Nothing but the lines from the one containing "The image size is (505, 233)." to the end of the data should be returned, each exactly as written.

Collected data
··········

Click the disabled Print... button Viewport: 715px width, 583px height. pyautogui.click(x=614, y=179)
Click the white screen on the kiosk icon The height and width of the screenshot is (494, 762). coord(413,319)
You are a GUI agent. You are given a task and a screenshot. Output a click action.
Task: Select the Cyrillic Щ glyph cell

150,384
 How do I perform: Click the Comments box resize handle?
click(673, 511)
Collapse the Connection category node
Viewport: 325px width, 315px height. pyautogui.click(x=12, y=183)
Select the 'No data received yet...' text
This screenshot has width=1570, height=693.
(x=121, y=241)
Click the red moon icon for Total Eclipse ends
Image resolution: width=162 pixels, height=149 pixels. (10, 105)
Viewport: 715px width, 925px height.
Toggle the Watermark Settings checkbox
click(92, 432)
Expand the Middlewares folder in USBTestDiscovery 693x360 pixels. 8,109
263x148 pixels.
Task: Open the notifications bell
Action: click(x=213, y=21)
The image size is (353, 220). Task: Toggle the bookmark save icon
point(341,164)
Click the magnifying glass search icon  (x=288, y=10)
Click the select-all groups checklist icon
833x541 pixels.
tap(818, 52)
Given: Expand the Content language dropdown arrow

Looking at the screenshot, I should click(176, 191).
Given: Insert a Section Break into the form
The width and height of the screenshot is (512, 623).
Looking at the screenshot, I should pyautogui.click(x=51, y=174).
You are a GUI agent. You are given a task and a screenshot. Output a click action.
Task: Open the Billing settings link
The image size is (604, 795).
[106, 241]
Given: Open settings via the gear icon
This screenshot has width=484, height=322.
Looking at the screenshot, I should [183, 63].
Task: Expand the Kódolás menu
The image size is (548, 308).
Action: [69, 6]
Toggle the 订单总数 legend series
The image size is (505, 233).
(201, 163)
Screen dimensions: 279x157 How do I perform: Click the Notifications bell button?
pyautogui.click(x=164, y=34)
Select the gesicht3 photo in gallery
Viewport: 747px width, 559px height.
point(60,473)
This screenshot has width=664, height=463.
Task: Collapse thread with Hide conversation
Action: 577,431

··········

_Output for this exercise_
The image size is (505, 233).
(201, 163)
Screen dimensions: 279x157 How do I perform: Click the Notifications bell button?
pyautogui.click(x=164, y=34)
Select the gesicht3 photo in gallery
Viewport: 747px width, 559px height.
point(60,473)
This screenshot has width=664, height=463.
Task: Collapse thread with Hide conversation
Action: 577,431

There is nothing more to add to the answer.